Records for processing

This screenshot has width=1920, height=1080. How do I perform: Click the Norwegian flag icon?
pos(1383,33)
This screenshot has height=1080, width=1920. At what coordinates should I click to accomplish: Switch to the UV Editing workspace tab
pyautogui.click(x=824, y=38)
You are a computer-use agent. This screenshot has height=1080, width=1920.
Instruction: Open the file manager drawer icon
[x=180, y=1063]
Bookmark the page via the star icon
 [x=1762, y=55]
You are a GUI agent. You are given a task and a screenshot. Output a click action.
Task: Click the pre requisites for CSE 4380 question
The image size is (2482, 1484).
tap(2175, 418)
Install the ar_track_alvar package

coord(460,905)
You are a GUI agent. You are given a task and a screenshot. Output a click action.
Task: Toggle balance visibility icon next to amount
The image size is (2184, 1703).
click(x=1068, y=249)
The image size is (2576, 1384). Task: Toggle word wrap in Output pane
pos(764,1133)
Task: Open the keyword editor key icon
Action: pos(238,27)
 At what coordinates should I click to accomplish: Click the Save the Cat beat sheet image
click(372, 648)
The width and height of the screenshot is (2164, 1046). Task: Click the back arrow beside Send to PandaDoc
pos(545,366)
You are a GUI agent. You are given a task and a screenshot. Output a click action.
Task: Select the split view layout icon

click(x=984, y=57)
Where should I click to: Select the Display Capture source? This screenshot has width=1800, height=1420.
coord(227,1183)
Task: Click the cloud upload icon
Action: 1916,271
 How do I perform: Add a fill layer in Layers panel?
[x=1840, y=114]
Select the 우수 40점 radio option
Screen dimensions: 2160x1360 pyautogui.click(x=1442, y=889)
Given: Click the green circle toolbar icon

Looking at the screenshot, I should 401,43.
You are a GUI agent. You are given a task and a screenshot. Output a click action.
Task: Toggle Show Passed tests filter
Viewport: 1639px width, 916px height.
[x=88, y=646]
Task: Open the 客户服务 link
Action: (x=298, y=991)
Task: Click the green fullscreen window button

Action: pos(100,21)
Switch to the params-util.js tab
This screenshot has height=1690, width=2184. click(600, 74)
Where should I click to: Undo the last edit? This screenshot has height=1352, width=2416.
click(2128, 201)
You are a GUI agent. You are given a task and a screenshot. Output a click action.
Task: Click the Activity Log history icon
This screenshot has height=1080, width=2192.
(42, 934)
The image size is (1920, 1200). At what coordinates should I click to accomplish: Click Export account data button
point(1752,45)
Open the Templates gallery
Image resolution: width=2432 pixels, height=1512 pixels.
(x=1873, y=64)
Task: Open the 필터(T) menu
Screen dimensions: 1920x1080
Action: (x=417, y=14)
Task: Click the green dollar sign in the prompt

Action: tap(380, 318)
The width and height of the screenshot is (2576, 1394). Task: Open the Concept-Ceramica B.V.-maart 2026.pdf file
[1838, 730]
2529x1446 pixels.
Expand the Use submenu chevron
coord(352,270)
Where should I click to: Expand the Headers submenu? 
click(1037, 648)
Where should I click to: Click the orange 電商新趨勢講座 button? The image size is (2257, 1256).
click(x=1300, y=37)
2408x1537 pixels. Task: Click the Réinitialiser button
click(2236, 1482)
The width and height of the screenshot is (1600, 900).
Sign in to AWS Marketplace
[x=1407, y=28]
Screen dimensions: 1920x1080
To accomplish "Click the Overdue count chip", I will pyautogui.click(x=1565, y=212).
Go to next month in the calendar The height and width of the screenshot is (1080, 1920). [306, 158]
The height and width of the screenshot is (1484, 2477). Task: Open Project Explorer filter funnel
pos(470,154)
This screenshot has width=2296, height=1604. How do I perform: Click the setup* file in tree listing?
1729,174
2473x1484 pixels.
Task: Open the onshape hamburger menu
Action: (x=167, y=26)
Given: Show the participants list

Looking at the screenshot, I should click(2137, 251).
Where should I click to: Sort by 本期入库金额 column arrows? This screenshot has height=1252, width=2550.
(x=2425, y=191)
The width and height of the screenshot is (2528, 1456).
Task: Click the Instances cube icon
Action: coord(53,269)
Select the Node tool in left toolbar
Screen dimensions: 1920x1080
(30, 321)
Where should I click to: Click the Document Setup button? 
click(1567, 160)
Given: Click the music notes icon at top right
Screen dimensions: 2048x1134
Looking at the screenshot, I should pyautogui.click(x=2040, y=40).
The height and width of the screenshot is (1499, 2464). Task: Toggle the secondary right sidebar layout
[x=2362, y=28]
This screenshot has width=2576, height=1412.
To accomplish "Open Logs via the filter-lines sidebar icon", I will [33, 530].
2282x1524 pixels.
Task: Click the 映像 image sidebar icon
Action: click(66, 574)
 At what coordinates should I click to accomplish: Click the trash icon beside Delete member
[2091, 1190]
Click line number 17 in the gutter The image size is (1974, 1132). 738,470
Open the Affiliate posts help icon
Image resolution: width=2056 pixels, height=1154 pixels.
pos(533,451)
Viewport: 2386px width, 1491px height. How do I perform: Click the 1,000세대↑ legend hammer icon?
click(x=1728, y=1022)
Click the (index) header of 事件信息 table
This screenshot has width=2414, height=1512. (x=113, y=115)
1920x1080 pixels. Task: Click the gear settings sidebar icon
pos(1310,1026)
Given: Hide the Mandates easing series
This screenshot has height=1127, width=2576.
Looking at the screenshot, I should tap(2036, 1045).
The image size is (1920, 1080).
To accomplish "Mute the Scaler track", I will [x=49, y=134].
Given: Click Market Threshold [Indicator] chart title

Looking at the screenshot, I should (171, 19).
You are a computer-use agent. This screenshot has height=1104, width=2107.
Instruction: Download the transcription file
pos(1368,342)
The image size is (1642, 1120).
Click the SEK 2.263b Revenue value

Exercise aim
Scan the lines above, and whenever one holds the string "computer", copy it.

Response below
You are a computer-use agent. This screenshot has height=1080, width=1920.
You are a computer-use agent. This screenshot has height=1104, width=2107.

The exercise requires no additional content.